1:埼玉メディカルセンター腎センター、2:慶應義塾大学医学部内科腎臓内分泌代謝科、3:川島病院、4:自由が丘南口クリニック

 

【目的】ホモシステイン(Hcy)は,動脈硬化惹起物質としても注目されているが,透析患者における意義は明らかではない.
【方法】2016 年7 月現在,川島透析クリニックで午前中に血液透析を受けている 297 名の患者のうち同意の得られた128 名で,空腹時採血を行い,動脈硬化および臓器障害を反映する,頸動脈エコー・ABI)・PWV,大動脈石灰化スコアまた心機能を評価する心エコー検査も試行し,血漿ホモシステインとの関連を調査した.
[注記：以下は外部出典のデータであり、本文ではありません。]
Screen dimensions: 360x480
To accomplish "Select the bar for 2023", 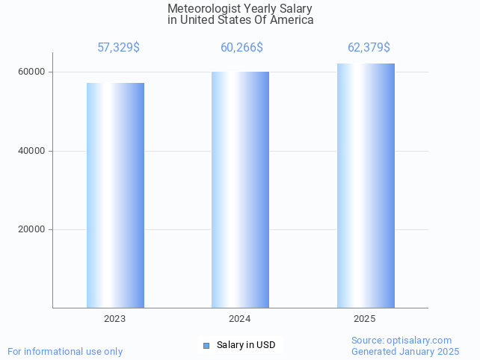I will pos(115,195).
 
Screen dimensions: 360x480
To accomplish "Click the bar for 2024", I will pos(240,190).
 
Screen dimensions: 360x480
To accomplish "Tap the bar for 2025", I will pos(366,185).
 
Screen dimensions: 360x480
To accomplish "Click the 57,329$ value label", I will pos(118,48).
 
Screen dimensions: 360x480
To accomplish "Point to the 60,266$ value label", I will pos(241,48).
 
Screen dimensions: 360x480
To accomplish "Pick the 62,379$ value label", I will pos(369,48).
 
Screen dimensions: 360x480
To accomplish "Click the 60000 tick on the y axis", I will pos(32,72).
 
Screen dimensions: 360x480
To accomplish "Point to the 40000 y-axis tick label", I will pos(32,151).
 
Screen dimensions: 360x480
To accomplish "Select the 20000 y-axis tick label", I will pos(32,229).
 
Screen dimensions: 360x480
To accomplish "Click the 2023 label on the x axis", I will pos(114,319).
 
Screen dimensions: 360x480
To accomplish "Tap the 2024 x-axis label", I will pos(239,319).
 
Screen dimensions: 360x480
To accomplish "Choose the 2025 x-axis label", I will pos(364,319).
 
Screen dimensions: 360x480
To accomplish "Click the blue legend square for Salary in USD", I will pos(206,345).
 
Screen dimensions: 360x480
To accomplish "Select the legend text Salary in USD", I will pos(246,345).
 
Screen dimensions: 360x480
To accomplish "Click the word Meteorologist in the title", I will pos(200,9).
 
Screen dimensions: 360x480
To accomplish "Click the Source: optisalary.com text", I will pos(401,341).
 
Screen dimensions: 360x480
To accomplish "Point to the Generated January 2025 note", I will pos(405,351).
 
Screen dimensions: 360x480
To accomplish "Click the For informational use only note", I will pos(65,351).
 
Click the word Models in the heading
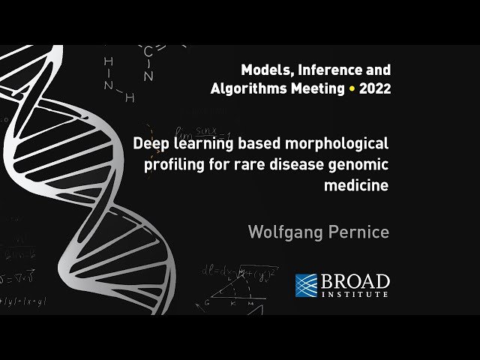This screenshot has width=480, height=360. point(265,70)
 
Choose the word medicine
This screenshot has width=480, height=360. point(356,185)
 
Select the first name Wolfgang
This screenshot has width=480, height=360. point(286,232)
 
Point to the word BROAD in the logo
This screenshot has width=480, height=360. point(355,282)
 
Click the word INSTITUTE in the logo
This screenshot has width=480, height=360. point(355,295)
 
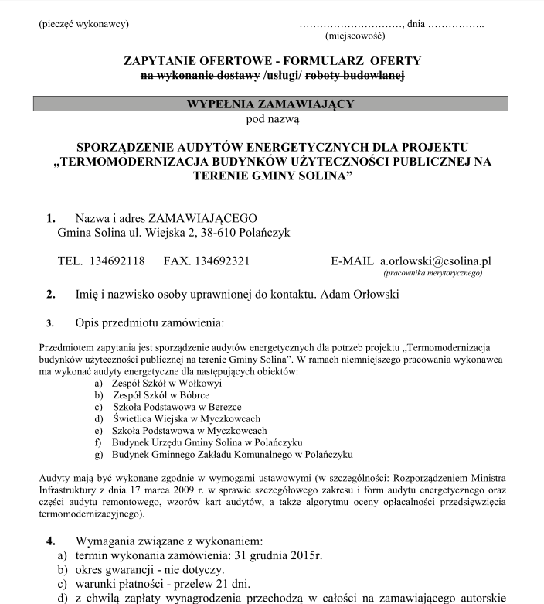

【結果】回帰分析にてHcy はMCH,MCHC,Cl,透析前CRTNN,透析後CRTNN,血清Alb,血清Ca,CRP と有意な相関を認めた.ステップワイズ解析にては,その中でも透析後CRTNN,MCH,MCHC が重要な因子として採択された.臓器障害のマーカーである,ABI,PWV,石灰化スコア,LVMI などとは有意な相関は認めなかった.
【結論】Hcy は鉄動態,血液浄化に関連を認めた.ホモシステインと臓器障害との関連は横断研究上は認められなかった.